I know I am more than two years too late, but I'll still give it a shot!

I believe that the word you may be looking for is "scum."

"Scum" is defined as:

A layer of dirt or froth on the surface of a liquid. [Lexico]

  • 1
    I would have absolutely loved to use scum throughout my paper!
    – thymaro
    Jul 28, 2020 at 8:42
  • @thymaro Haha. Maybe next time...
    – user392938
    Jul 28, 2020 at 8:59

This is known as the pellet. But it usually resides on the bottom not top of the liquid after centrifugation.

From Wikipedia:

Precipitation is the creation of a solid from a solution. When the reaction occurs in a liquid solution, the solid formed is called the 'precipitate'. The chemical that causes the solid to form is called the 'precipitant'. Without sufficient force of gravity (settling) to bring the solid particles together, the precipitate remains in suspension. After sedimentation, especially when using a centrifuge to press it into a compact mass, the precipitate may be referred to as a 'pellet'.

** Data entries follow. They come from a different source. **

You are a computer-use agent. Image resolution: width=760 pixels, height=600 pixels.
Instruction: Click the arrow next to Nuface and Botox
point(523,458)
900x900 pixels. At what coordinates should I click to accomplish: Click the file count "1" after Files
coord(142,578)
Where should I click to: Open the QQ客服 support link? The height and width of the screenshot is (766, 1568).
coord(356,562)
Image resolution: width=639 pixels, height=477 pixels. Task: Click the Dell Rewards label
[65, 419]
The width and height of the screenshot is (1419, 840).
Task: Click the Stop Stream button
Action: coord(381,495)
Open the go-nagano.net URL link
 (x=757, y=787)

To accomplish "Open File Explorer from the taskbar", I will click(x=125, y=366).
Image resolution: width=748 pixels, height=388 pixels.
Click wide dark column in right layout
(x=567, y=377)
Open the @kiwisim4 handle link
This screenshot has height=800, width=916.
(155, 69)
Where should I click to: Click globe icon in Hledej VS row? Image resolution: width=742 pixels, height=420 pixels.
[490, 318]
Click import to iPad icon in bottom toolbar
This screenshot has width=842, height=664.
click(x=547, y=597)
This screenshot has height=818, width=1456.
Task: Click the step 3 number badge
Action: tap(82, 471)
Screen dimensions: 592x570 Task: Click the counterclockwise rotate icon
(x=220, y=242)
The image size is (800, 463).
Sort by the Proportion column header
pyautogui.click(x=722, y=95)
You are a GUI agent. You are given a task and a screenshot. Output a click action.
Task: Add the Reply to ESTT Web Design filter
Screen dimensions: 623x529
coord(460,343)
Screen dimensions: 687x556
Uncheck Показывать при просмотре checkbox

  • Thanks for the answer. Unfortunately, the pellet is not what I am looking for. I should have pointed out the term 'pellet' as well. Going to fix it now.
    – thymaro
    Jan 7, 2018 at 18:46
  • Dust particles may form a film rather than a pellet. Jan 7, 2018 at 22:31

slag ( as in steel making where impurities float to the top)

  • 2
    Hi vakul! Thanks for answering. To show that yours is the right answer, please edit to include an explanation, context, and supporting facts. You can offer evidence, such as the definition from a good online dictionary, or contrast your answer with other answers. Whatever will make this the “right” answer. This is what makes answers useful – to the asker, and to future visitors. See: Real questions have answers, not items or ideas or opinions.